5.1. An effective change control process is an essential software maintenance tool.

5.2. Change control is an effective process to use on your next maintenance activity or your next new development project.

5.3. A robust change process includes techniques for prioritizing approved changes against the backlog of other requests, and a procedure for evaluating the likely impact of each change or enhancement on the rest of the system.

5.4. Part of change control is performing an impact analysis.

6. Principle #6: Inspect down the traceability chain.

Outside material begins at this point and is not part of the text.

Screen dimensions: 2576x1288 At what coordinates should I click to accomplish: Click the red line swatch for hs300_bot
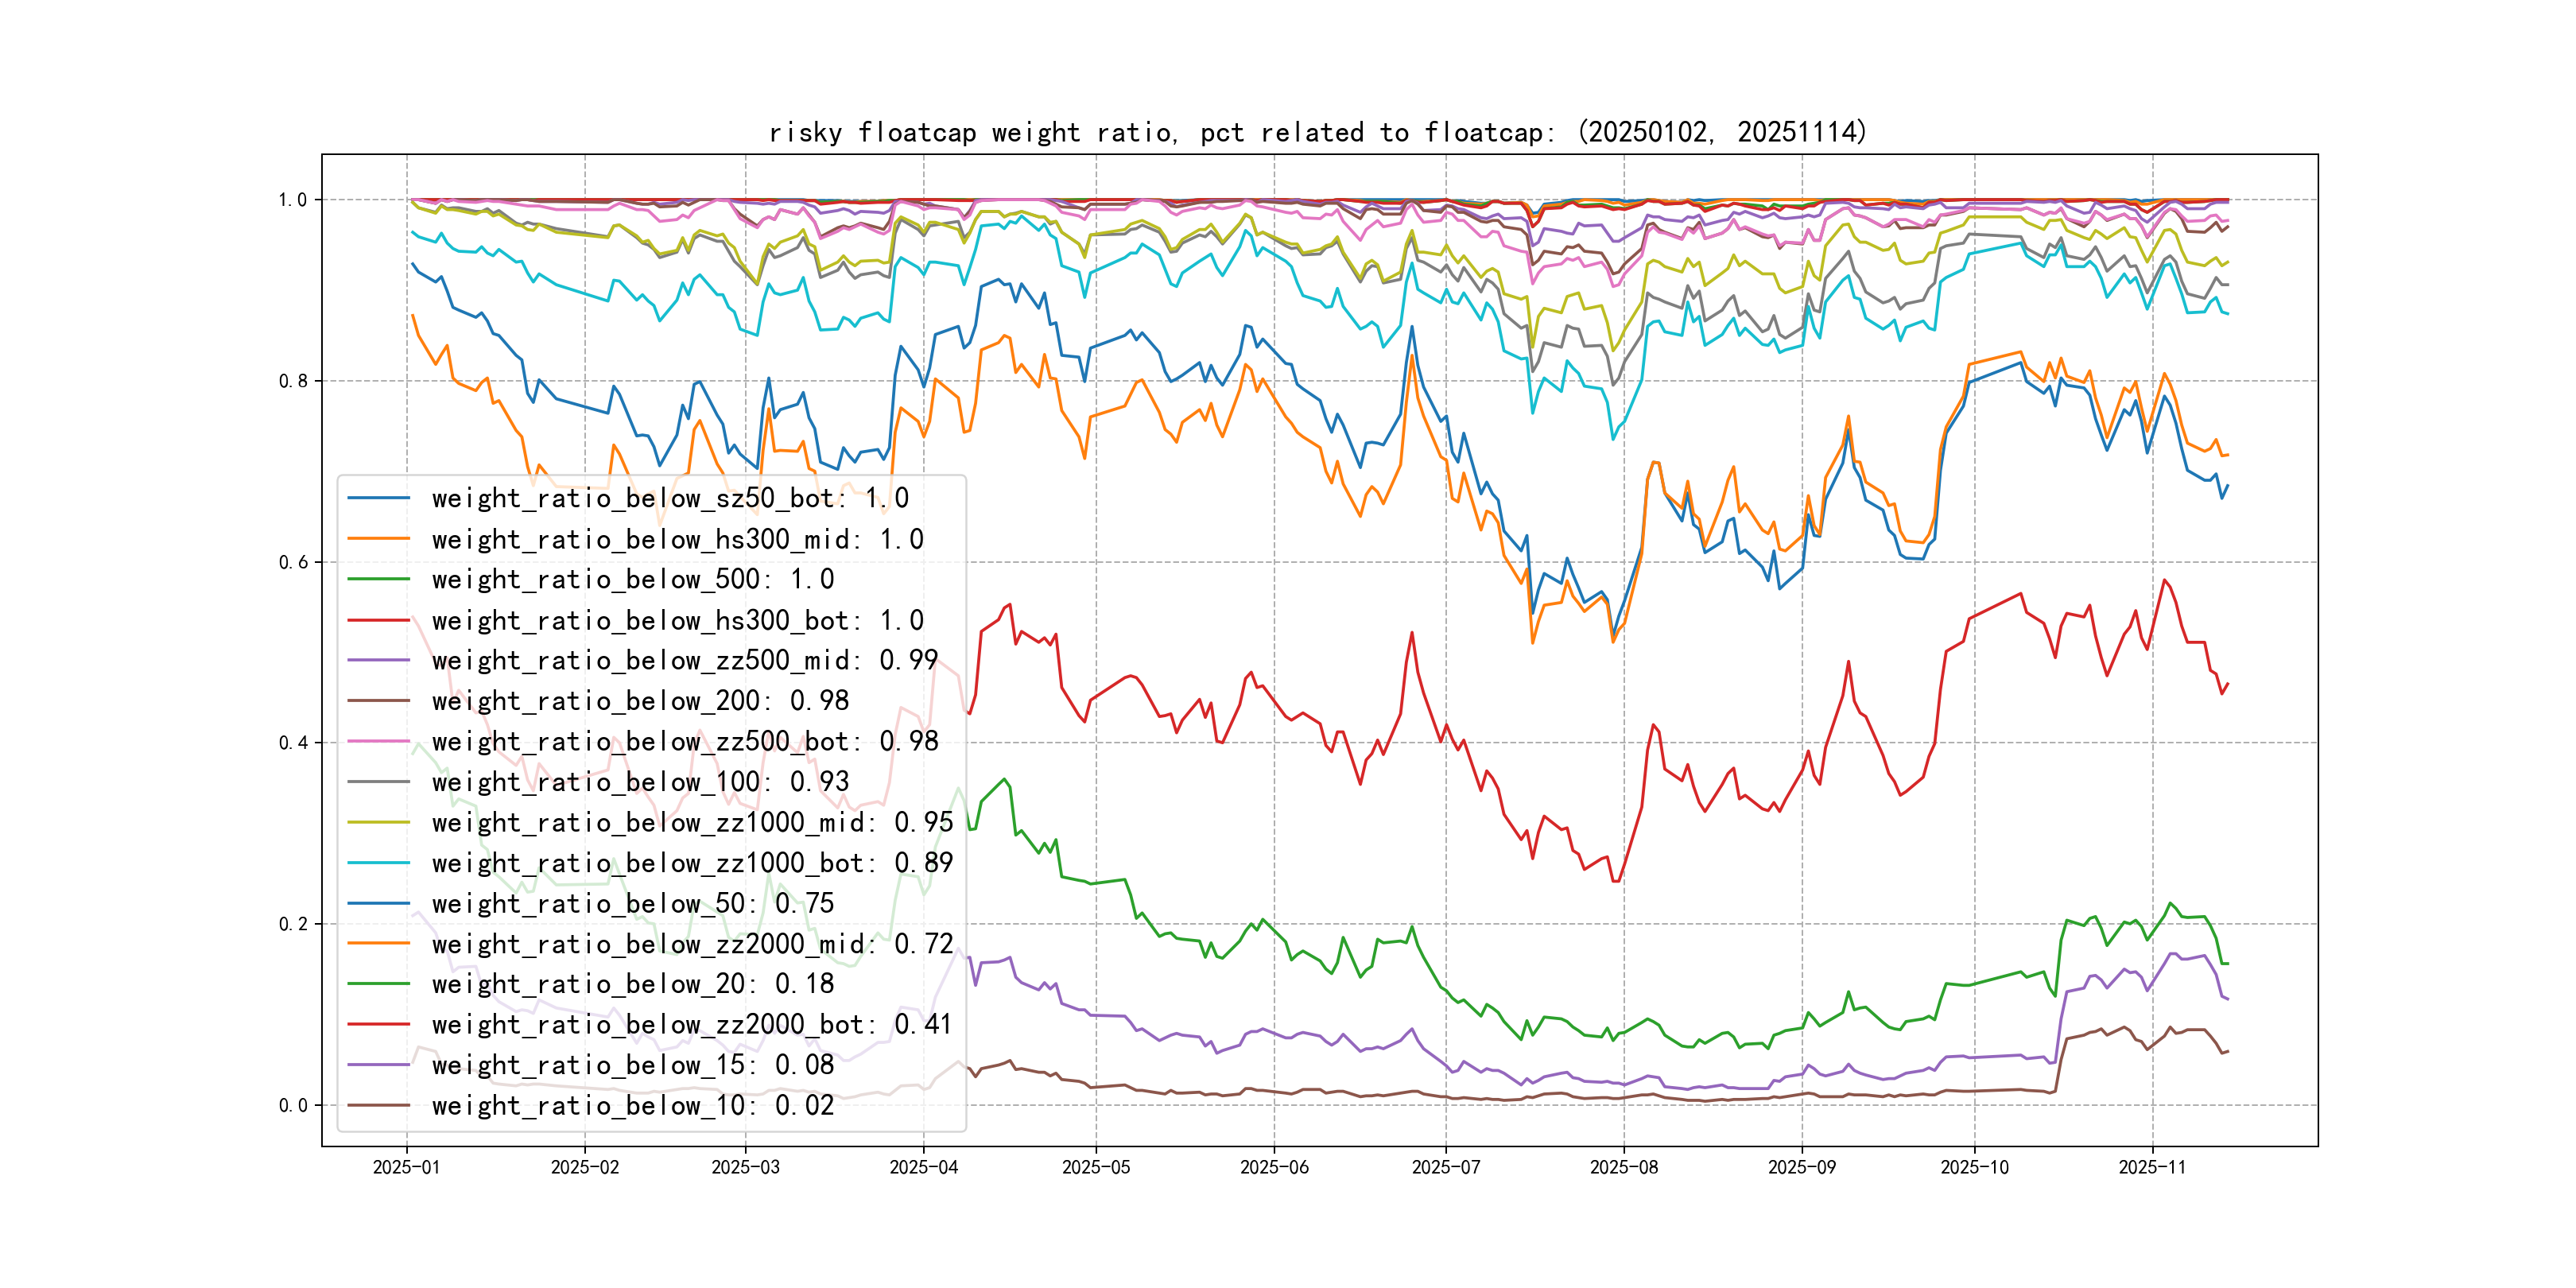pos(378,620)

6.1. Involves defining logical links between individual functional requirements and other system elements

6.2. Three perspectives for inspection participants:

6.2.1. The author of the work product being inspected

6.2.2. The author of any predecessor work product or specification for the item being inspected.

6.2.3. People who are responsible for downstream work products that are affected

7. Principle #7: Start now.

7.1. Customers need new functionality and they need it now.

7.2. Hard to convince yourself to take time for a thorough requirements engineering process.

7.3. Use practices that let you work smarter instead of harder.